Your objective: Go through the listing below and retype exactly the lines starting at the one with "The image size is (933, 471)." and ending at the one with "Click the 简称522399 bar", skipping pictures.

------ Records provided ------

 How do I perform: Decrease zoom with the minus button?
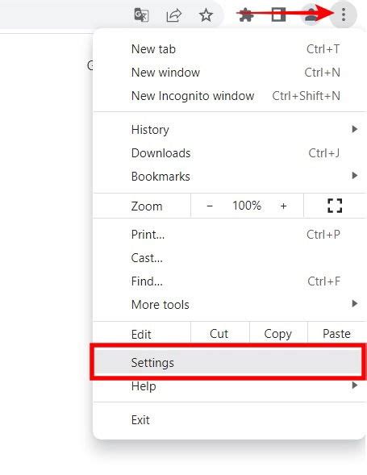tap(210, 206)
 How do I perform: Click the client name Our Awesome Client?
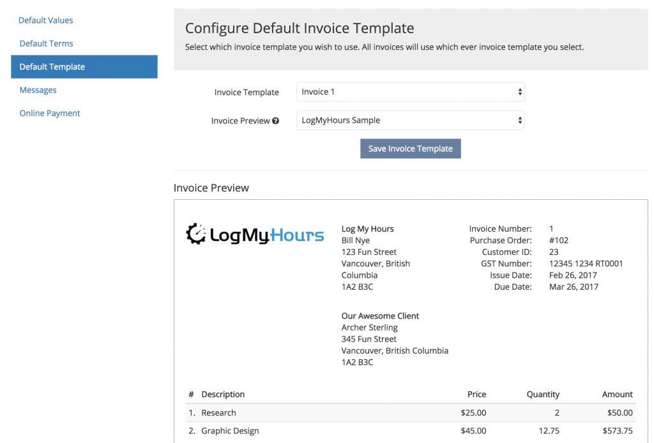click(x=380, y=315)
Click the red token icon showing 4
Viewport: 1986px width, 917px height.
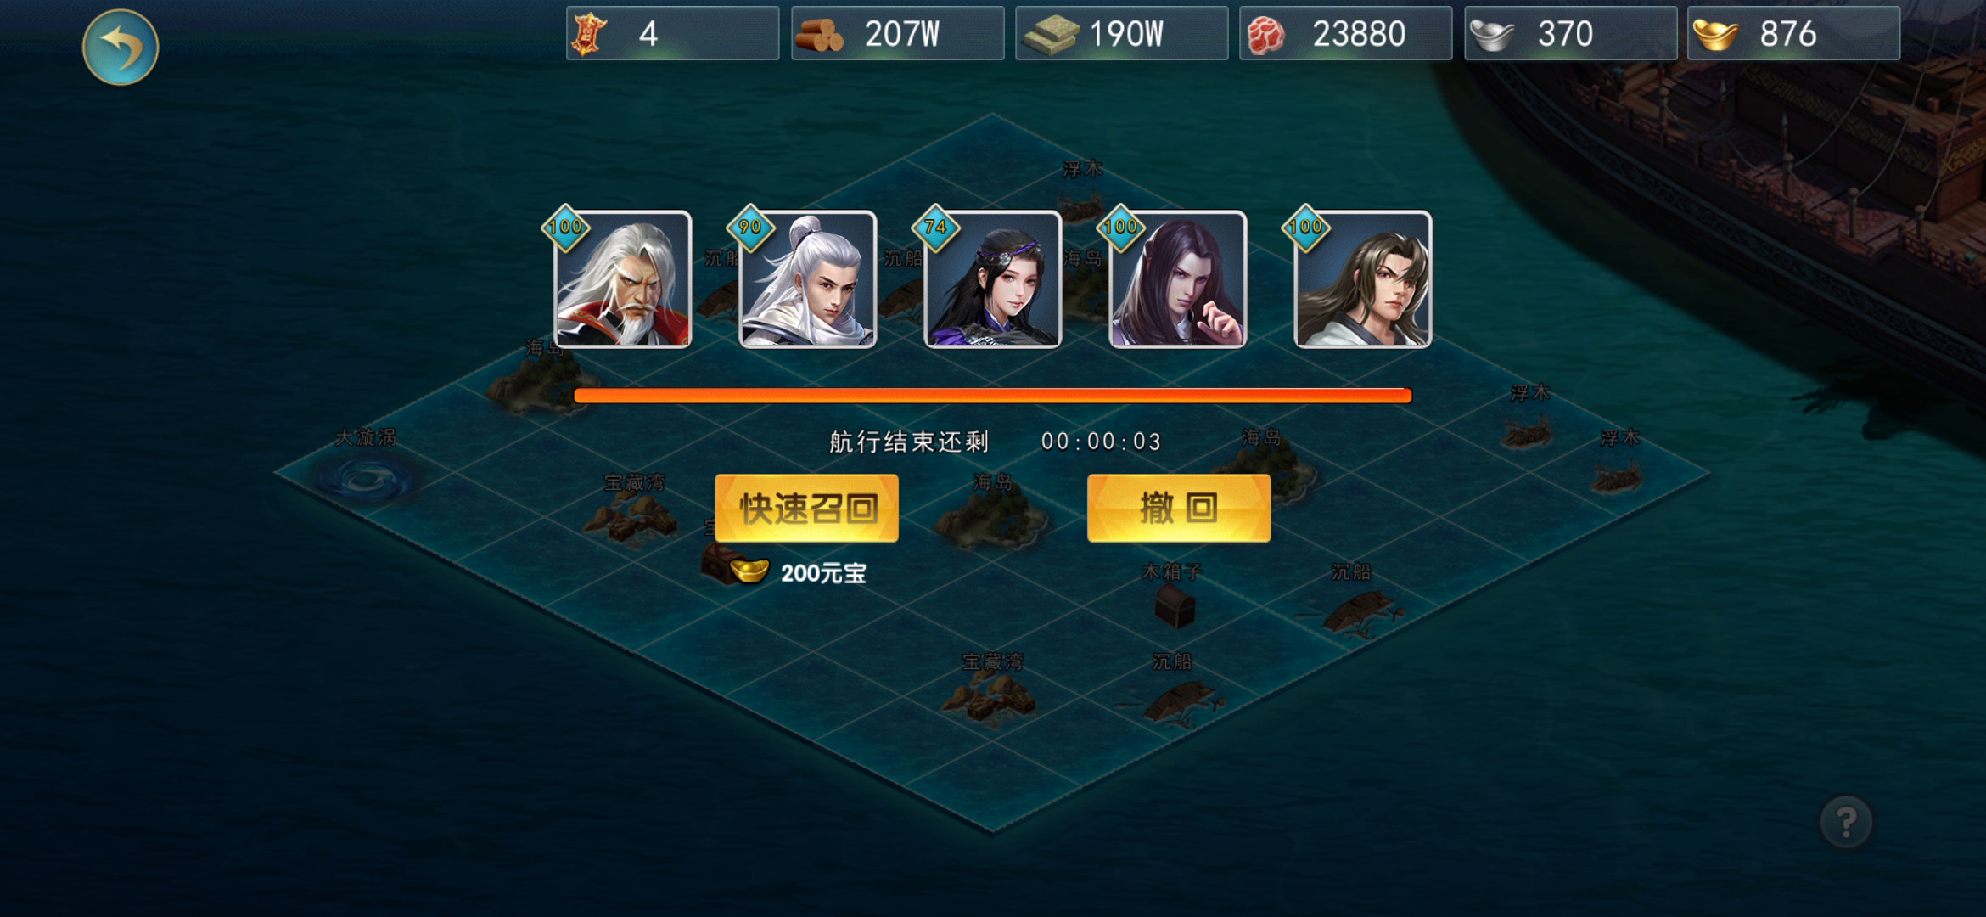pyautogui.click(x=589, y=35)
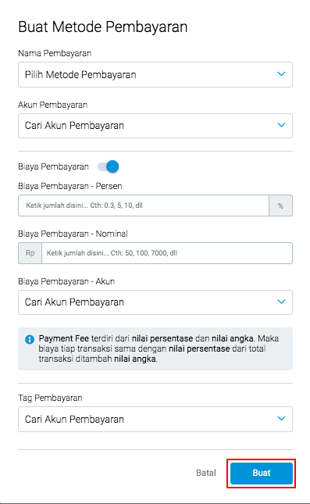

------
------ Records provided ------

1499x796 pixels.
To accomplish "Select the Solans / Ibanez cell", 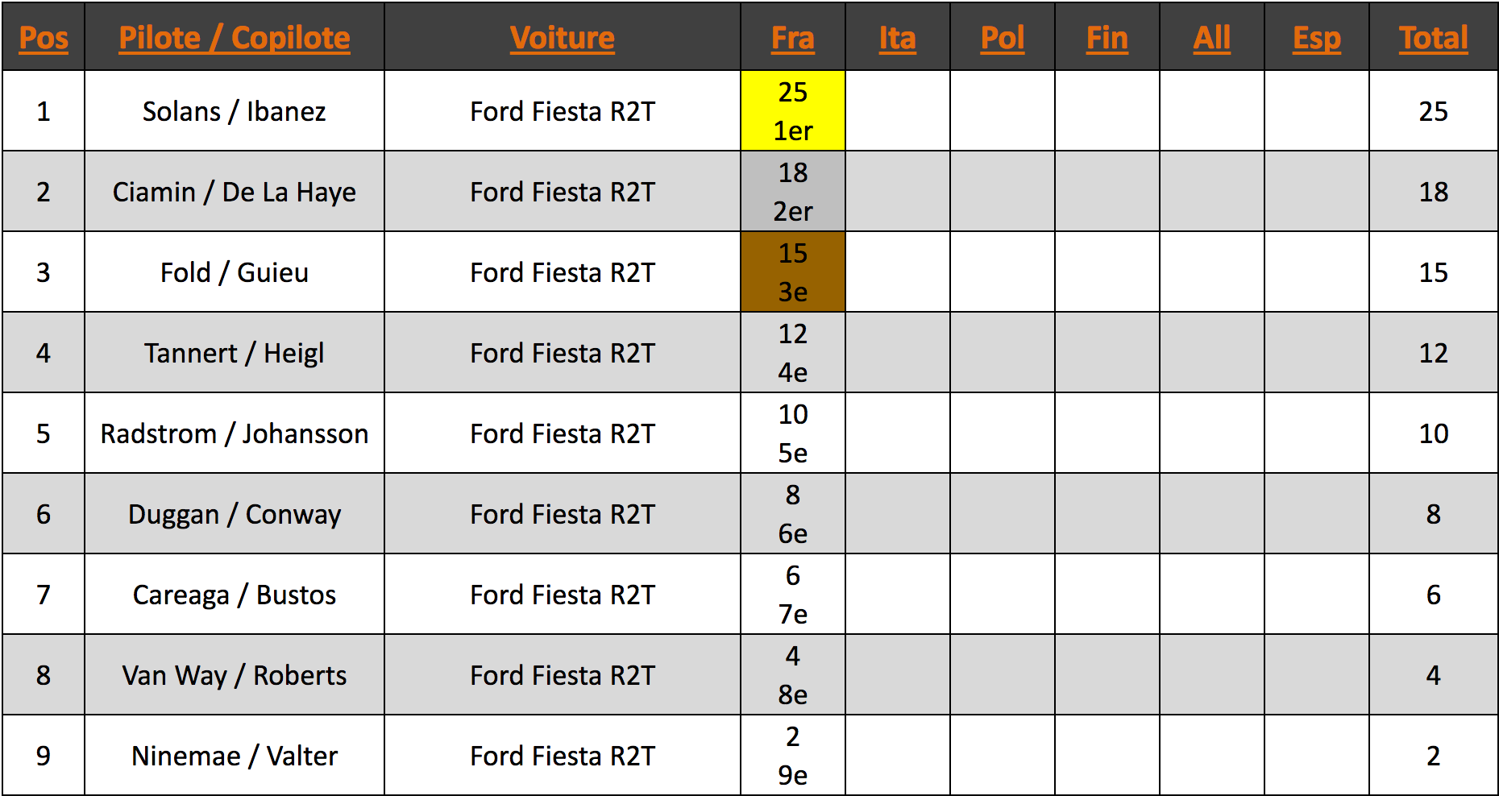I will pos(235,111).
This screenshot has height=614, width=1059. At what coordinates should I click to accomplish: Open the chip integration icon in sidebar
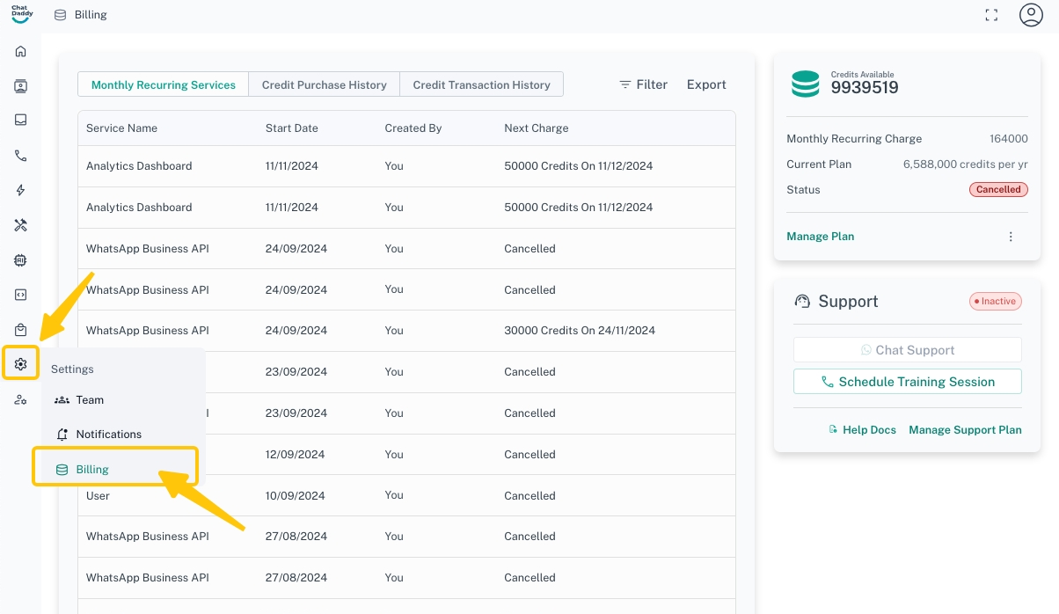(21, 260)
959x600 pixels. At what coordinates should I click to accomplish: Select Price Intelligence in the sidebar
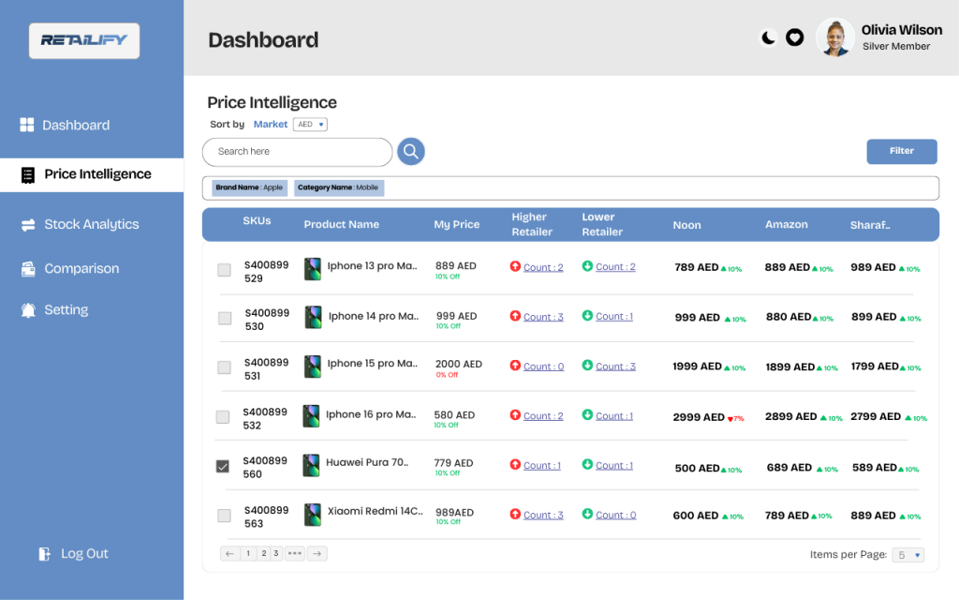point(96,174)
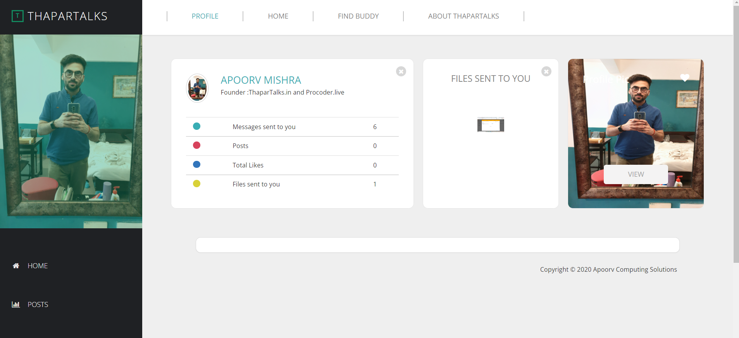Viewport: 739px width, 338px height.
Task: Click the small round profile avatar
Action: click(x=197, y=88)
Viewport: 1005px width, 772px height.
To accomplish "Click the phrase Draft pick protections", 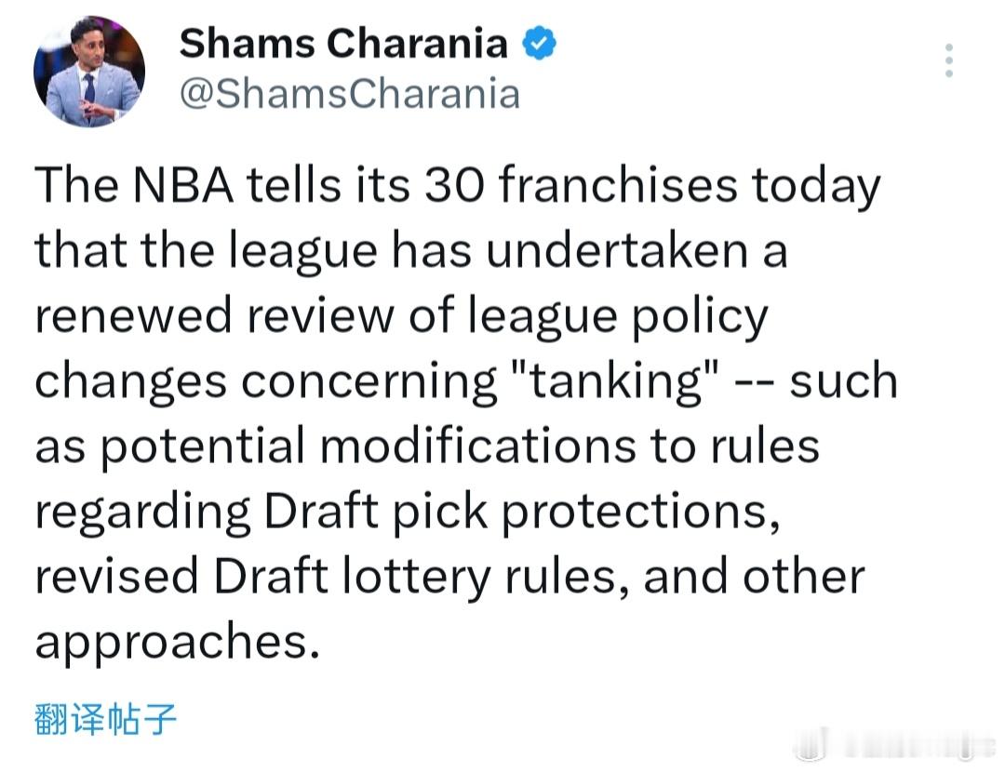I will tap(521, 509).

------
------ Records provided ------

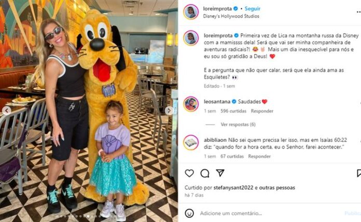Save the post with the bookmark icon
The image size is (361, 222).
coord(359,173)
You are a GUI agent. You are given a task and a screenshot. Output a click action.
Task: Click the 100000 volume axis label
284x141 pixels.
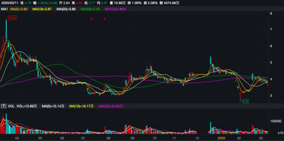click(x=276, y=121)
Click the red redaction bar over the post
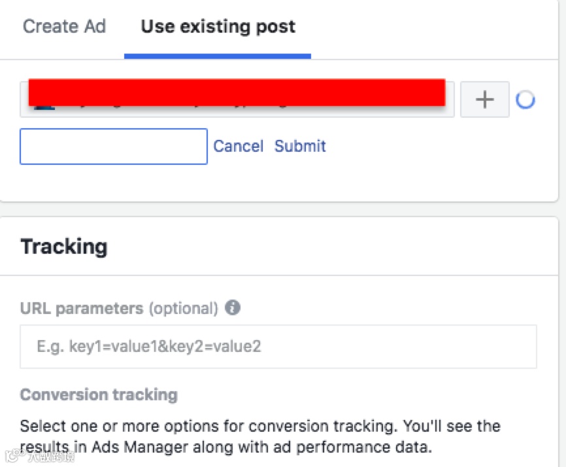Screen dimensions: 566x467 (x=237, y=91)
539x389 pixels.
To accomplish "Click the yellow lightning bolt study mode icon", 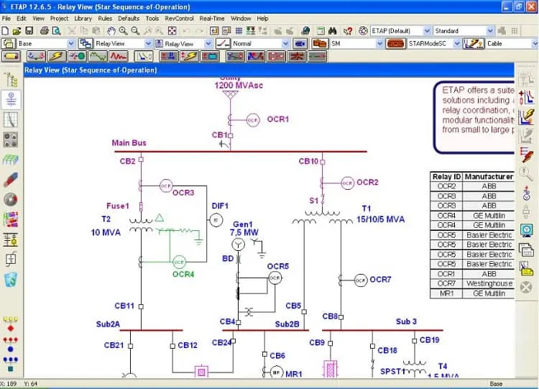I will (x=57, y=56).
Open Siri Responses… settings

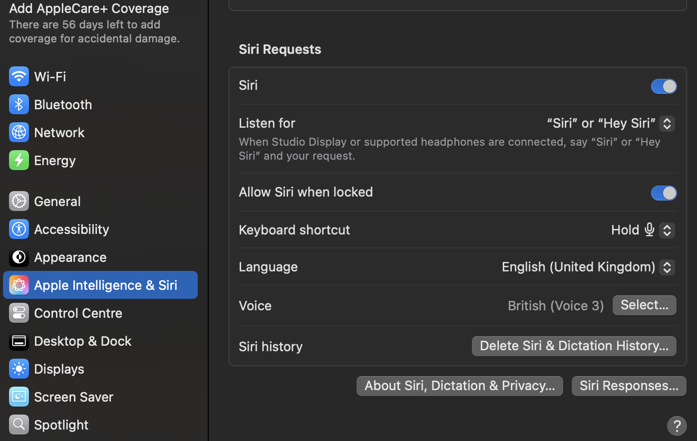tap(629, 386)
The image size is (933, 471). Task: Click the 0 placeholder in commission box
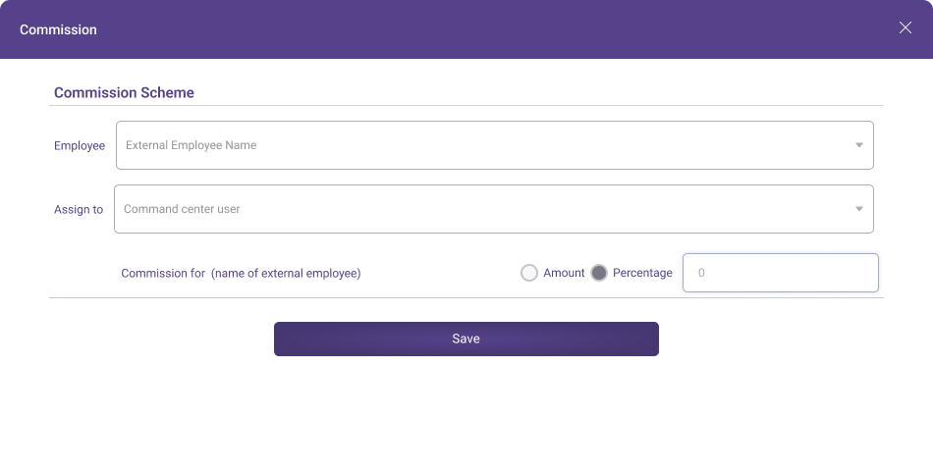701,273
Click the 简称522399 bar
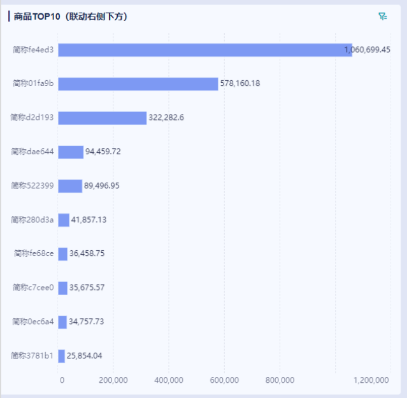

------

Worked solution:
The image size is (933, 471). Task: Click the 0 placeholder in commission box
701,273
Click the 简称522399 bar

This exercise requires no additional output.